The sound gave The Witcher some brownie points, with voice acting to be of a generally high standard. It was something I could put up with and not overtly boring for the most part, but why must my character speak so monotonously even during a castle siege. It begs the question of did they even check these opening scenes for quality? Or did they just rush it out the door for a quick buck?
While i’m not completely against tutorials and the such in games, surely it’s going a bit far when using the menu becomes too confusing. Early on in the game, I decided not to use the alchemy as the amount of reading needed for each and everything was beyond a joke. Yes RPG’s have a lot of reading and memorizing but for the tutorial stage to go on for almost an hour is a bit too far.
While the combat system is a bright spot for the game, with the player having to time each click in order to create combos or the use of magic in the game with the right click. Compounded upon the need to change fighting style for each enemy as well as pause the game to search the inventory for alchemy such as healing potions or buffs…Wow I just filled up a whole paragraph by lightly describing the battle system. Whoever said a simple battle system was bad?
The story seemed to move on after you had finished quests, which had nothing to do with the story. In fact, its quest system is close to another extremely popular game which is built upon quests with no real point, although that game is built upon social bonds, of which The Witcher, being a single player off-line game, has none.. Oh WOW, you know the name of that world wide phenomenon eludes me at this point in time, no matter on with my conclusion to the scathing.
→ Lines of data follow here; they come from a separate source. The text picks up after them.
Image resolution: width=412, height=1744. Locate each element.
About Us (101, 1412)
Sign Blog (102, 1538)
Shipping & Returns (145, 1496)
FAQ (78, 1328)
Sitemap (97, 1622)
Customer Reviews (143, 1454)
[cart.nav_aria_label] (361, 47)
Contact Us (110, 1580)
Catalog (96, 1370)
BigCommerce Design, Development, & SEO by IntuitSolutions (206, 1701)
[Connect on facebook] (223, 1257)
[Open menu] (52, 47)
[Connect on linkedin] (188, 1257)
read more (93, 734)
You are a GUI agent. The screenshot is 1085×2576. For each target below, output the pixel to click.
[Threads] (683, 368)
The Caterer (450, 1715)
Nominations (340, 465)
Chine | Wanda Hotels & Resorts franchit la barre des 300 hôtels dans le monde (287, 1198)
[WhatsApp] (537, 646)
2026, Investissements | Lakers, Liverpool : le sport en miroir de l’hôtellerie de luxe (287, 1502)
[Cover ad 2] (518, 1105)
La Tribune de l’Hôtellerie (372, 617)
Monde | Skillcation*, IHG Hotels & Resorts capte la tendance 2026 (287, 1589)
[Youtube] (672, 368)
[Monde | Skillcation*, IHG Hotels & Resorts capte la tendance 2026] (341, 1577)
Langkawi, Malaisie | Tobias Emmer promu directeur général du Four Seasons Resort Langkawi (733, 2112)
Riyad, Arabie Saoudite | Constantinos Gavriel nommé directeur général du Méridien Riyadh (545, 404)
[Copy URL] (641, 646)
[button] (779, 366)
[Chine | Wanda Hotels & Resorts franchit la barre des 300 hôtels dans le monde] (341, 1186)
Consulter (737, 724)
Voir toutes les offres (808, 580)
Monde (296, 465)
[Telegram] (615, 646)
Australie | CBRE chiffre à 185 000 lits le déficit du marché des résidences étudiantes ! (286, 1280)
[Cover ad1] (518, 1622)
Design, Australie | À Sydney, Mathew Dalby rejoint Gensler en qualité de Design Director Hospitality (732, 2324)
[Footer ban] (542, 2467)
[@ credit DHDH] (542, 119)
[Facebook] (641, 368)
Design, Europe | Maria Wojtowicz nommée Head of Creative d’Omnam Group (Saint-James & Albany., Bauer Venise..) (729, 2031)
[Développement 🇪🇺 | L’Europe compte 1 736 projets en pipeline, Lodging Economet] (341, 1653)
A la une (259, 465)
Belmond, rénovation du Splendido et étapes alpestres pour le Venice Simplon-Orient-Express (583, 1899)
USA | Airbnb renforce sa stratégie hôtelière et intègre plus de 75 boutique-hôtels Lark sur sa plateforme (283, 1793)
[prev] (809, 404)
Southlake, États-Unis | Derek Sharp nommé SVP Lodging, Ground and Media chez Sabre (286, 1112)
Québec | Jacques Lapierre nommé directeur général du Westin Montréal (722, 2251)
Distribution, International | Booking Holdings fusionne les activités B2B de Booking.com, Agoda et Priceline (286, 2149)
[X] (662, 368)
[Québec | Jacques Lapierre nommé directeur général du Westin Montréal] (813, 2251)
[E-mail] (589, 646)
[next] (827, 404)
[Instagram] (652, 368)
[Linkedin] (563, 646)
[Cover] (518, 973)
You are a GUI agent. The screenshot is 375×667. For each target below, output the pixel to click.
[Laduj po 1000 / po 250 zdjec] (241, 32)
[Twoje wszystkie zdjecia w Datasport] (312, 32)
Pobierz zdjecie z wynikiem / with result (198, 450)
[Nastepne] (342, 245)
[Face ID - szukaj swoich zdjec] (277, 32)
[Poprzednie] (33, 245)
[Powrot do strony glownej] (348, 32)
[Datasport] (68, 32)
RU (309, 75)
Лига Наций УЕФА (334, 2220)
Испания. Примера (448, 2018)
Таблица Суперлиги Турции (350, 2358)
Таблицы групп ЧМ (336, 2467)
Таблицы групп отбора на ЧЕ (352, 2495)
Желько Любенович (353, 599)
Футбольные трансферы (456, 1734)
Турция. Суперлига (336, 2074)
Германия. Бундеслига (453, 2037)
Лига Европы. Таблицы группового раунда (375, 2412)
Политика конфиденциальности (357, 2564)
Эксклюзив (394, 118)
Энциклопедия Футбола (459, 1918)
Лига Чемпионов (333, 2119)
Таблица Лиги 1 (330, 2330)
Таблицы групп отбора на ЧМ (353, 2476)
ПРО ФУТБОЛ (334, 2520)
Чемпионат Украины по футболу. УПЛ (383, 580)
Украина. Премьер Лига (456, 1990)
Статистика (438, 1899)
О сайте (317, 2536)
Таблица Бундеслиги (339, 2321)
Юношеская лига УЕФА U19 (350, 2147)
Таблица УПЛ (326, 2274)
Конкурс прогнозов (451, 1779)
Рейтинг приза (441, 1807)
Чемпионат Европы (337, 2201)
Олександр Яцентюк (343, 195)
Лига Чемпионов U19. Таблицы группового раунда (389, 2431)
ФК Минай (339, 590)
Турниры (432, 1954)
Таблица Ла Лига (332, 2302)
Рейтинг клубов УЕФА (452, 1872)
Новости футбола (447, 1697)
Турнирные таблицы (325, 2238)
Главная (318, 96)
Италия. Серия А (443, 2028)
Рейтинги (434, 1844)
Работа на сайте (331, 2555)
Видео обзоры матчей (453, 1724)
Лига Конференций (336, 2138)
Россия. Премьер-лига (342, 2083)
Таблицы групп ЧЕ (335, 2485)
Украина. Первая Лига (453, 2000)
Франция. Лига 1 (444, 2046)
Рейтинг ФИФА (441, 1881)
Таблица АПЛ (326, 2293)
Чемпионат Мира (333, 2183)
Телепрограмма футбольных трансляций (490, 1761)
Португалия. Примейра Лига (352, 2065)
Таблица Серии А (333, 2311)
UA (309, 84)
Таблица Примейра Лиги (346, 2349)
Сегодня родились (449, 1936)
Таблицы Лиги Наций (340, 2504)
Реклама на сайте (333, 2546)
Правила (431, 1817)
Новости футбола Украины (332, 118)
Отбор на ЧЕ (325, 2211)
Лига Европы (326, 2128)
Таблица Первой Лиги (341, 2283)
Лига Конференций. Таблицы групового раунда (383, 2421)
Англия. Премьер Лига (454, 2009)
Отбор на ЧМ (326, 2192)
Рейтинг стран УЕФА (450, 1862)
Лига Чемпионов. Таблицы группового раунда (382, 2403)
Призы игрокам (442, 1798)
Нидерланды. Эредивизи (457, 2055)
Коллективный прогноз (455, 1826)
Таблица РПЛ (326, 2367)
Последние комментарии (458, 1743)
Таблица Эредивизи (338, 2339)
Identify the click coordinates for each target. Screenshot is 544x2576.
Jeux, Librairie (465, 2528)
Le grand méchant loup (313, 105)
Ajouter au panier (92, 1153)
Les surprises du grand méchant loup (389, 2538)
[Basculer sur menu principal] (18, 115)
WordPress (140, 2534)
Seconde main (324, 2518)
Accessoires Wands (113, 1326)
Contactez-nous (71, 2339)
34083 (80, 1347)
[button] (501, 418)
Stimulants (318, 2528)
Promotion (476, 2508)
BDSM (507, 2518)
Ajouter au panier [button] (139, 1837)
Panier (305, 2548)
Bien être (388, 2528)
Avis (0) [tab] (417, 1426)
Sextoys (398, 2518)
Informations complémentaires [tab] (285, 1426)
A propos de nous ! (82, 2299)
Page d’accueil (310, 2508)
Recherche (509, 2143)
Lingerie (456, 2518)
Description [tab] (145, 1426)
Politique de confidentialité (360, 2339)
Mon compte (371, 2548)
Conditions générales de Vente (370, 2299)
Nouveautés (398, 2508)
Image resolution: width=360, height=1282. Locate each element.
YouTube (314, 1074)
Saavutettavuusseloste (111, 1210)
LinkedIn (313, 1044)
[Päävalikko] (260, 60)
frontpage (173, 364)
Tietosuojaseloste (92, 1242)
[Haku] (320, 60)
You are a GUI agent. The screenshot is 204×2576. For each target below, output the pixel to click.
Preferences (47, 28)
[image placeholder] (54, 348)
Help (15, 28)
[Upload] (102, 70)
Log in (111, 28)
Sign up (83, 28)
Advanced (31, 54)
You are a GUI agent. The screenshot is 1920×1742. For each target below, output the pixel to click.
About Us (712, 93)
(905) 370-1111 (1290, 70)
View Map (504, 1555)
I must admit that although I have hated my time with The Witcher, I will more than likely attempt to play it again, hopefully with more excitement and less anticipation. The fact that I have played it though, means that I expect a lot less than right now. I will now give a disclaimer to say that I have played six hours of the game, the narrative never grabbed me, the gameplay confused me, the sound bored me and the graphics effectively made me rage quit. This was my experience, and first impressions of a game I bought, it is not a troll, nor biased.